For the listing that follows, give again exactly the lines from the one with "Given: Click the gas flame icon" to the one with "This screenshot has width=720, height=405.", including both.

>>>

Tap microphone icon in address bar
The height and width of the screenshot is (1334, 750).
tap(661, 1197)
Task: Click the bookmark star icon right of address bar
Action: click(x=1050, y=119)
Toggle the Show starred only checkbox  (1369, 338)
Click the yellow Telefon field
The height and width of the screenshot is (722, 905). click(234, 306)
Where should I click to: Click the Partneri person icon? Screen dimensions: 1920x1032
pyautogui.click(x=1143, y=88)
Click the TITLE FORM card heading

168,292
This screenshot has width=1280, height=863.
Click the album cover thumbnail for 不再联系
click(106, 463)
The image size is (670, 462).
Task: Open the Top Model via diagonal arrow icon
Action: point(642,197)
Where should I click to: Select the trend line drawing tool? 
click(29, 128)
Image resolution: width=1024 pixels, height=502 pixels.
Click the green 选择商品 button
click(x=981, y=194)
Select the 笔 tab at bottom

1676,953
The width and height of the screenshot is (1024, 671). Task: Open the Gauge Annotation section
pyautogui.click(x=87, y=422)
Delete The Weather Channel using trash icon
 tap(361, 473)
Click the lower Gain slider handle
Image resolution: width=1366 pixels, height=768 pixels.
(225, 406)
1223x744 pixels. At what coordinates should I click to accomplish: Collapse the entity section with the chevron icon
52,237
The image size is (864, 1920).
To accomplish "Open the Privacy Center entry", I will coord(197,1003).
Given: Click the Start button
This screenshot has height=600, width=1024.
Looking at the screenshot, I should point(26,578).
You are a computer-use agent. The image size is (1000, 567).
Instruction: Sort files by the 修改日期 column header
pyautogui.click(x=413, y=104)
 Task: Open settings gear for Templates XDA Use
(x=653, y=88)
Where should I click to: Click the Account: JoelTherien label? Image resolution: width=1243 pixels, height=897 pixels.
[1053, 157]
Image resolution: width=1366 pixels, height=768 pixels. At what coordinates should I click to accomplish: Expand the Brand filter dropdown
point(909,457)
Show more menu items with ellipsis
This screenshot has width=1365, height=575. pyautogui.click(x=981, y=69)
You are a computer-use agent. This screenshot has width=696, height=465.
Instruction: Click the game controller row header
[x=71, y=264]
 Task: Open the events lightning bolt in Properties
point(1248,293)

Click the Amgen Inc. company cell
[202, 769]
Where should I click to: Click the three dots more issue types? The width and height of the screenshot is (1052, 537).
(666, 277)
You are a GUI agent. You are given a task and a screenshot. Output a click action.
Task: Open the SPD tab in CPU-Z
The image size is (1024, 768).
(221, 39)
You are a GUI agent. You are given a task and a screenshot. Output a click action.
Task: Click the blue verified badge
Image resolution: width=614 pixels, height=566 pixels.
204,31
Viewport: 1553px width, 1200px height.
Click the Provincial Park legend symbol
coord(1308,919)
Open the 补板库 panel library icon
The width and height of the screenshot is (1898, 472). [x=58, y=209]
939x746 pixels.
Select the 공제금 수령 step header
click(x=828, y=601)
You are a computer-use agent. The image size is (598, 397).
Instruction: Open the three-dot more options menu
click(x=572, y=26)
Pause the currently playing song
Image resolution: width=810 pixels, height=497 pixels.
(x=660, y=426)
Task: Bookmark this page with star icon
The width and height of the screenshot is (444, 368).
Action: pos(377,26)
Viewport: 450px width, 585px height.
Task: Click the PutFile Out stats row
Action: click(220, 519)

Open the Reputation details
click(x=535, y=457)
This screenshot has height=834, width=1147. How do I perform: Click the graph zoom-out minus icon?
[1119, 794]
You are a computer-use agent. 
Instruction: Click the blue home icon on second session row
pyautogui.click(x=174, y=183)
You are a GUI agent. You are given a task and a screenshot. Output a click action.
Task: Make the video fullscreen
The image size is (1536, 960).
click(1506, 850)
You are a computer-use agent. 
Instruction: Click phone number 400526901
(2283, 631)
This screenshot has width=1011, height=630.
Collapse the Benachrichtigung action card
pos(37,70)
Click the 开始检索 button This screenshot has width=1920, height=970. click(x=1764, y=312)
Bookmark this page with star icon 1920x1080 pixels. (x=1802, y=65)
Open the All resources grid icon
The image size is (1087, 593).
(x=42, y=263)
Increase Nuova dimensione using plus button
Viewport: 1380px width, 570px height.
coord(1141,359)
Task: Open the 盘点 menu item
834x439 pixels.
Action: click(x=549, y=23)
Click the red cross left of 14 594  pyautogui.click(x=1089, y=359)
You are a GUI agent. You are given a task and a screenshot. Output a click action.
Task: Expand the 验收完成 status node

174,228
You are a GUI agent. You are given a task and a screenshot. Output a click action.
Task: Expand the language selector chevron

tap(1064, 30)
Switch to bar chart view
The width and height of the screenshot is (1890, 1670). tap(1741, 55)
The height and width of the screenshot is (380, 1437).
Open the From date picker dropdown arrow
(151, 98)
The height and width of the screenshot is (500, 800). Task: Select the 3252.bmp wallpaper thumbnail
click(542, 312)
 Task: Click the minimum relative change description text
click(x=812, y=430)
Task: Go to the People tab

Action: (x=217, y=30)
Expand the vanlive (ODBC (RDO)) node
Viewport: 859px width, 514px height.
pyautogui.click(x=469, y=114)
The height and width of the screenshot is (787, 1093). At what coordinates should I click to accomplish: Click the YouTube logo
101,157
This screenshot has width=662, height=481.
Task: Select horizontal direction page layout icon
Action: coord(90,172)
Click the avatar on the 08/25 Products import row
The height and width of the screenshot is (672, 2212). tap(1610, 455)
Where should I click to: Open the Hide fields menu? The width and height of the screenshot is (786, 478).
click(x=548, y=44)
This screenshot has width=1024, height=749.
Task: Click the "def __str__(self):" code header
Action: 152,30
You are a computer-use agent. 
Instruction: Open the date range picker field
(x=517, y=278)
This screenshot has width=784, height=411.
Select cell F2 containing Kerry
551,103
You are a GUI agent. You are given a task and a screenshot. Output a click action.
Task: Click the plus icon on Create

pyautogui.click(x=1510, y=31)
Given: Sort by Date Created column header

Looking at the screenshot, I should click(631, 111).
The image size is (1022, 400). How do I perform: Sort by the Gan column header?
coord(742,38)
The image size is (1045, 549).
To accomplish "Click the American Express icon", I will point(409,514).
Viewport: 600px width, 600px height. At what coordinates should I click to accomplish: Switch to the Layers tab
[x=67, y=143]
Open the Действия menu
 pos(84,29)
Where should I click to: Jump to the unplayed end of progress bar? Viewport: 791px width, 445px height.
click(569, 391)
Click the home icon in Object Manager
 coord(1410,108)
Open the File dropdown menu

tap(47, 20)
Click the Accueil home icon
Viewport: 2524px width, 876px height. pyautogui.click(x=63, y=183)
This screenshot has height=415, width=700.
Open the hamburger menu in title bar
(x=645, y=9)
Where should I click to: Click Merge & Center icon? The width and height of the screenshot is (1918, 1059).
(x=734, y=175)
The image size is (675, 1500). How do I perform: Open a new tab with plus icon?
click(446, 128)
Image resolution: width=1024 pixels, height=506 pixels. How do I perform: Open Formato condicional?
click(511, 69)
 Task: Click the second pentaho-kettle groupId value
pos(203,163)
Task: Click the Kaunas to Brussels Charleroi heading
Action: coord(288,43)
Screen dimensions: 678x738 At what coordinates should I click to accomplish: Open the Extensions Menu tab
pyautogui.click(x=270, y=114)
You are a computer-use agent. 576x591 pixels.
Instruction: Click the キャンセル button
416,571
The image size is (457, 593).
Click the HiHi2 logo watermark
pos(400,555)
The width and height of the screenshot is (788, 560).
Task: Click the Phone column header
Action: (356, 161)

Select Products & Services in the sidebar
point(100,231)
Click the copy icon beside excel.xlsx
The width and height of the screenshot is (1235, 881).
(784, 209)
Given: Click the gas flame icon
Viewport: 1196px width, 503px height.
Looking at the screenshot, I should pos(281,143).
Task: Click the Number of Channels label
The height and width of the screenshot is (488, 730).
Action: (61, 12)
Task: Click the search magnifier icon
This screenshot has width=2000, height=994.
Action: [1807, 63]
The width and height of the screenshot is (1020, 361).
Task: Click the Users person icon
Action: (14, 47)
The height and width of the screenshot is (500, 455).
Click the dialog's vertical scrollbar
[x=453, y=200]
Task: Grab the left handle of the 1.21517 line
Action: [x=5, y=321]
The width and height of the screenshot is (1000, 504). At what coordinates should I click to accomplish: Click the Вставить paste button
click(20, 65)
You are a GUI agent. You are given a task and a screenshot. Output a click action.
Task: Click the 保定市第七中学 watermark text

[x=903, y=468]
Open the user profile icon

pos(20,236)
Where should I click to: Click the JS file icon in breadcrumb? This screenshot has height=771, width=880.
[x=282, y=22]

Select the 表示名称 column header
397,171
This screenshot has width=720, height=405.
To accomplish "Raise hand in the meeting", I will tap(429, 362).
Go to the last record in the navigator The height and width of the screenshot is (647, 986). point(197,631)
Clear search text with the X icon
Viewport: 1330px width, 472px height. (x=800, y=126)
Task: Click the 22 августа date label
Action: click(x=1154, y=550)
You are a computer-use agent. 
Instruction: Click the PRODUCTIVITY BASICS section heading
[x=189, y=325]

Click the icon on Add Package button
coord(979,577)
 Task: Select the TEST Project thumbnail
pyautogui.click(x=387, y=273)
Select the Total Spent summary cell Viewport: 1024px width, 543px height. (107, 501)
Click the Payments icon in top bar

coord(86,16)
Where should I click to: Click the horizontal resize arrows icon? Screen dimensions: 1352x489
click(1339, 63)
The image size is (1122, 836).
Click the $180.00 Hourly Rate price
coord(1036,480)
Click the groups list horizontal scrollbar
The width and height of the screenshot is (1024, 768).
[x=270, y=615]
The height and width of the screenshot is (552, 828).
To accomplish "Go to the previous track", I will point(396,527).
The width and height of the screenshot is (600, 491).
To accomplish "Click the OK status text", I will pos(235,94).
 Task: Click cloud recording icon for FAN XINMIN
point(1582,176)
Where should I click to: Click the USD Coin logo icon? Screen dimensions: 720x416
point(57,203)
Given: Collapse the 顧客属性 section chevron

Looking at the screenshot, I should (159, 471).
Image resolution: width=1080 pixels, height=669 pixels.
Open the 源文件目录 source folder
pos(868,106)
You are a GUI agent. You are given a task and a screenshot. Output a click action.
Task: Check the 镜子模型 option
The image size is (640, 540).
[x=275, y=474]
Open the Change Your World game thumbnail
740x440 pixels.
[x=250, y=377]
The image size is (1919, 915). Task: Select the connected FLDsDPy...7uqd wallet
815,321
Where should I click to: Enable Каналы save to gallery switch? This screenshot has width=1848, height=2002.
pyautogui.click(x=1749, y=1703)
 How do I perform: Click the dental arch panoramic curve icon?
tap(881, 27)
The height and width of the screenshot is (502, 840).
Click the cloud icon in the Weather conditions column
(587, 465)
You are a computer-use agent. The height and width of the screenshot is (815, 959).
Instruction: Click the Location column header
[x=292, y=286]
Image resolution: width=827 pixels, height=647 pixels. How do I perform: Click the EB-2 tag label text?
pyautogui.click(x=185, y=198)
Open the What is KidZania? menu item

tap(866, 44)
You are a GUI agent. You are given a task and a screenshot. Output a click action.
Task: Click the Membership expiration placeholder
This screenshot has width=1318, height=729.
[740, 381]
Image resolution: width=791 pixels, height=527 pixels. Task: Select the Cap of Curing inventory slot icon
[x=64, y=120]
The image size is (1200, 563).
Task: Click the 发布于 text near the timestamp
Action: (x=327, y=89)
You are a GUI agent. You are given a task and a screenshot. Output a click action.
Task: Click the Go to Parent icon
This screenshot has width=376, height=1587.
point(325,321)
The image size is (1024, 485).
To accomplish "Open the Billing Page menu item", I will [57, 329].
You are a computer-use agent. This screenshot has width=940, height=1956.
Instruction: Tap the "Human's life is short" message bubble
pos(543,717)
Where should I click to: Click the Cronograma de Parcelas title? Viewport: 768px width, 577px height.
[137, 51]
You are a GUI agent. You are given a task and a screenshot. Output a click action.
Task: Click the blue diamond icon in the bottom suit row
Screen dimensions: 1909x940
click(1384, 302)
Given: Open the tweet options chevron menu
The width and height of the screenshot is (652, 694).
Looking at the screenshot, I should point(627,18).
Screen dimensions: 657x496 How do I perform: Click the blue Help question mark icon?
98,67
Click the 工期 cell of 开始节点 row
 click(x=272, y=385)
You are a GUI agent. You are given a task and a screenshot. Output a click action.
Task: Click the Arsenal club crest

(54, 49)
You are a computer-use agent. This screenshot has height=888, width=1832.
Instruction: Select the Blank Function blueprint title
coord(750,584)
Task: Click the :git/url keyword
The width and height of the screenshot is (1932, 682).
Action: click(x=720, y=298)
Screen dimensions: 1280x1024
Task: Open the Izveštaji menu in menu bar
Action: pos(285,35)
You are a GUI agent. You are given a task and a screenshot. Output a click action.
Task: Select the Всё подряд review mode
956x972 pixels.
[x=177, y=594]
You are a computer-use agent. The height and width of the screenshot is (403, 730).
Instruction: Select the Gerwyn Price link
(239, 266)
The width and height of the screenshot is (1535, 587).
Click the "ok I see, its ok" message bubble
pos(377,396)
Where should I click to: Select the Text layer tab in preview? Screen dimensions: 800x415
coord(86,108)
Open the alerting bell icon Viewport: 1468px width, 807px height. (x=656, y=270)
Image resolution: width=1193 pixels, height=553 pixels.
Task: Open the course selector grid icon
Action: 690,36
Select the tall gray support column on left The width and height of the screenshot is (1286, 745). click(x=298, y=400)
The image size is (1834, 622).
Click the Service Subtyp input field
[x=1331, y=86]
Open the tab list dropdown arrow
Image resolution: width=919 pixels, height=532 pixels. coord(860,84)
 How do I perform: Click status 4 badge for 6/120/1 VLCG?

<<<

• [Solution]
Given: Click the gas flame icon
Viewport: 1196px width, 503px height.
Looking at the screenshot, I should pos(281,143).
Task: Click the Number of Channels label
The height and width of the screenshot is (488, 730).
Action: (61, 12)
Task: Click the search magnifier icon
This screenshot has width=2000, height=994.
Action: [1807, 63]
The width and height of the screenshot is (1020, 361).
Task: Click the Users person icon
Action: (14, 47)
The height and width of the screenshot is (500, 455).
Click the dialog's vertical scrollbar
[x=453, y=200]
Task: Grab the left handle of the 1.21517 line
Action: [x=5, y=321]
The width and height of the screenshot is (1000, 504). At what coordinates should I click to accomplish: Click the Вставить paste button
click(20, 65)
You are a GUI agent. You are given a task and a screenshot. Output a click action.
Task: Click the 保定市第七中学 watermark text

[x=903, y=468]
Open the user profile icon

pos(20,236)
Where should I click to: Click the JS file icon in breadcrumb? This screenshot has height=771, width=880.
[x=282, y=22]

Select the 表示名称 column header
397,171
This screenshot has width=720, height=405.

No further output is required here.